Many literatures [1, 18] have shown the effectiveness of ensemble learning for improving translation quality. We translate evaluation source texts by ensembling several diversed and best performing models. Our experimental results in Table 5 present stable increments of translation quality with ensembling more best performing models.

Table 5. Ensemble translation: index i means the i-th model in Table 4

2.6 Reranking

We generate the n-best translation lists by ensembling 6 best performing models with beam size = 24. We hand-craft several features for reranking the n-best lists, including log probability of each single translation model, target-to-source translation score, right-to-left translation score [11], n-gram language model perplexityFootnote 5 and beam index. The reranking model is tuned by K-batched MIRA algorithm [4]. BLEU score evaluated on development set achieves 49.17 after reranking.

3 Results

Table 6 shows our systems evaluated by BLEU on development set. For Uighur \(\rightarrow \) Chinese translation, BLEU scores [13] are computed at character level. For the last 4 rows, each model is based on the model described in the previous row.

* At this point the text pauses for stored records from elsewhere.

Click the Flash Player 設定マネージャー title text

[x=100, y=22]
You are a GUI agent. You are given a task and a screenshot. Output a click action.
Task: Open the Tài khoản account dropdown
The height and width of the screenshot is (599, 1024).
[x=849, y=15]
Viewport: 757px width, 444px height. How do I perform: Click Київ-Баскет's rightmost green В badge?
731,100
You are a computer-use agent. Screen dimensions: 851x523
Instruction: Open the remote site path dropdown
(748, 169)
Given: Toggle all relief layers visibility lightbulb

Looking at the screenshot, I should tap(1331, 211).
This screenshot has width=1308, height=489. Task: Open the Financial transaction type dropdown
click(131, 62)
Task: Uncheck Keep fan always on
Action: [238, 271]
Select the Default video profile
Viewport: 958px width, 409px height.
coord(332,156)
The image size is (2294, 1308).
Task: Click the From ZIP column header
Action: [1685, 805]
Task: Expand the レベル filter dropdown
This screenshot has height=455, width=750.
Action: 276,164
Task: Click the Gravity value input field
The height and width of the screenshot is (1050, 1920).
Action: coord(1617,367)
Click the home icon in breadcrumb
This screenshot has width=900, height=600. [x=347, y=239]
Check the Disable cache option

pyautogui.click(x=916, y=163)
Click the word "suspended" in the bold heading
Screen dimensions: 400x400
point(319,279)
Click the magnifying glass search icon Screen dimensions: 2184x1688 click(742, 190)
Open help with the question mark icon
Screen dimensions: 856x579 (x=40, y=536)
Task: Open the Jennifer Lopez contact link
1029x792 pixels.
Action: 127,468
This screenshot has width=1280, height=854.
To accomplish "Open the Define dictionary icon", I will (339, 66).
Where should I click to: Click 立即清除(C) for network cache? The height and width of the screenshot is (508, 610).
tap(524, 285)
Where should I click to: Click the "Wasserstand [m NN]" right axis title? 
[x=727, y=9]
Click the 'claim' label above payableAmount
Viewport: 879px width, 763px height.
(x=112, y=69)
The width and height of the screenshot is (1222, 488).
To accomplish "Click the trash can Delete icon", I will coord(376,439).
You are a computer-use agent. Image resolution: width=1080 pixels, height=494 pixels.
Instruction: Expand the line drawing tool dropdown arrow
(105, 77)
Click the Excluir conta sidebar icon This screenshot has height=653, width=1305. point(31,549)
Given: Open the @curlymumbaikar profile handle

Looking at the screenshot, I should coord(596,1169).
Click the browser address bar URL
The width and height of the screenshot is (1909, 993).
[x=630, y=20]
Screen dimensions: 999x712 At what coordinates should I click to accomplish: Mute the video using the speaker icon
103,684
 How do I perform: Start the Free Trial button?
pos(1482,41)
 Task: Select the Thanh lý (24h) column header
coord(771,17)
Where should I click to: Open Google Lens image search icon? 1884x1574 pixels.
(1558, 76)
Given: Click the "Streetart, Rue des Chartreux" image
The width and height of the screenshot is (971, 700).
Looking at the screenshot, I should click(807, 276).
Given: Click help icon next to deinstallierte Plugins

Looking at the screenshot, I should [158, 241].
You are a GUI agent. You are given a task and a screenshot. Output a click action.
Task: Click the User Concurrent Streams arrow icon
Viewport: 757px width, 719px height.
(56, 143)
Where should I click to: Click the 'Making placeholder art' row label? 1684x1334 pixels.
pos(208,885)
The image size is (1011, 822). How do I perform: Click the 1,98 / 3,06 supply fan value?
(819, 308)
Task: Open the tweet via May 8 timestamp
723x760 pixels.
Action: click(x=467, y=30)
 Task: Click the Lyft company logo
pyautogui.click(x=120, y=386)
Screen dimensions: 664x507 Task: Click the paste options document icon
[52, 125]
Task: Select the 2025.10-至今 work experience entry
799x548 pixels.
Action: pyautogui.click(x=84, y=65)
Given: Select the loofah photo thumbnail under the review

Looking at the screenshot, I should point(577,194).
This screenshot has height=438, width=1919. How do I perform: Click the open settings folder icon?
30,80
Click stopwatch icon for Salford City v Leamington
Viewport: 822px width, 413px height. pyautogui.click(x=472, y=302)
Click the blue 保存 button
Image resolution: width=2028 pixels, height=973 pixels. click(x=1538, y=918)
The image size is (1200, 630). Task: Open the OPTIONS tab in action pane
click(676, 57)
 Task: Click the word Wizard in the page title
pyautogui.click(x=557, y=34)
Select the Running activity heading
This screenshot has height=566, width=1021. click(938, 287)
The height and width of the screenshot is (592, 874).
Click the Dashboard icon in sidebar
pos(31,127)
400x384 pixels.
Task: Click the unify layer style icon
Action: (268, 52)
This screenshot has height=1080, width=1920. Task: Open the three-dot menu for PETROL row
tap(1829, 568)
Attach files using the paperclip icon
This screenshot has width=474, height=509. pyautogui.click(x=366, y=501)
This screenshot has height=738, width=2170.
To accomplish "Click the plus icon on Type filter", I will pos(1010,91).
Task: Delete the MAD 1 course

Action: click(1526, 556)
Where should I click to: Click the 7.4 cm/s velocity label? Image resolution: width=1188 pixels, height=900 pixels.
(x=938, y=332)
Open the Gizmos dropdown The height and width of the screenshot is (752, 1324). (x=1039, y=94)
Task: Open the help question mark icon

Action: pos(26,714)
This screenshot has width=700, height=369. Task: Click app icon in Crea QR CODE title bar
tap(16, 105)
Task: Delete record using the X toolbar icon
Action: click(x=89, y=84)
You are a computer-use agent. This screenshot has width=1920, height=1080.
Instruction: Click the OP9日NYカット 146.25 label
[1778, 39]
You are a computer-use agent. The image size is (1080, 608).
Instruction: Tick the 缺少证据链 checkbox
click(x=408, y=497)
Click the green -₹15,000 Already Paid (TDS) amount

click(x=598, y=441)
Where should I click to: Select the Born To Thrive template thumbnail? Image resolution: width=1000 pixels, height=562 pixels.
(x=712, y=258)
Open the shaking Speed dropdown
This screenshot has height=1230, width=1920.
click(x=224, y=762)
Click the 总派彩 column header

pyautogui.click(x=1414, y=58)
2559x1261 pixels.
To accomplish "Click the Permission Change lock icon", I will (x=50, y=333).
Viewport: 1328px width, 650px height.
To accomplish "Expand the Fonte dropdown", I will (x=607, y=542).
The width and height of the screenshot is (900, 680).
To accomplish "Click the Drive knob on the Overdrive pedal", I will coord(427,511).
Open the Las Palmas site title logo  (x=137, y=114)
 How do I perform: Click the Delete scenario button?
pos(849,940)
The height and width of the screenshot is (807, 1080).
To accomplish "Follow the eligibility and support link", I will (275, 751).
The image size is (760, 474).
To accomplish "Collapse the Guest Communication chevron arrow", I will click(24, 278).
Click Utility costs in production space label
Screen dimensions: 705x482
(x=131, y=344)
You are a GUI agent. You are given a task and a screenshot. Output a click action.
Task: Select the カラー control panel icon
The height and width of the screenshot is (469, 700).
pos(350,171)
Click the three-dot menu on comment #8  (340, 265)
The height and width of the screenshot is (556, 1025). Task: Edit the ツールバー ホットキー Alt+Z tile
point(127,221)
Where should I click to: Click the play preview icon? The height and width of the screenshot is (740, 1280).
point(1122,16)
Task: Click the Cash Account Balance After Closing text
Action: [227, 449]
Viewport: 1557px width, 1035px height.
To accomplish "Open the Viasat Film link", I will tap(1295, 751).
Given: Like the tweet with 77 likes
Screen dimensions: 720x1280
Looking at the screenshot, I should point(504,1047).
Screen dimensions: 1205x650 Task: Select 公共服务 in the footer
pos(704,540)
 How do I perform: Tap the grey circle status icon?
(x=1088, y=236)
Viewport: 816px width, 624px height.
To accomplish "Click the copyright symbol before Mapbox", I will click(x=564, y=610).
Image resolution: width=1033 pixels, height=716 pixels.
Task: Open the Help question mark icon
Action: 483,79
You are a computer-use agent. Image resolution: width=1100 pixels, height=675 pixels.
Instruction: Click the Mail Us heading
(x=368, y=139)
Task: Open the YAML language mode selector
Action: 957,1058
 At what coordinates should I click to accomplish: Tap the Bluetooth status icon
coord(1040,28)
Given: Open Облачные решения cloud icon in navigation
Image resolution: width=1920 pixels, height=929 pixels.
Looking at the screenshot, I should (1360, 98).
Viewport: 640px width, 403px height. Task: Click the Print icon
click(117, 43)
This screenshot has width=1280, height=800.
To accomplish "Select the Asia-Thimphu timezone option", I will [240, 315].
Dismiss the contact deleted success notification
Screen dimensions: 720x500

Table 6. Translation quality evaluated by BLEU on development set

We can see that back-translation, fine-tuning, ensemble translation and reranking consistently boost the performance of the Uighur \(\rightarrow \) Chinese translation system. During these techniques, back-translation is most effective in low-resource scenario.

4 Conclusion

This paper presents our submission for CCMT-2020 Uighur \(\rightarrow \) Chinese translation task. We obtain a strong baseline system by tuning Google’s Transformer Big architecture and continually improve it by back-translation, fine-tuning, ensembing and reranking.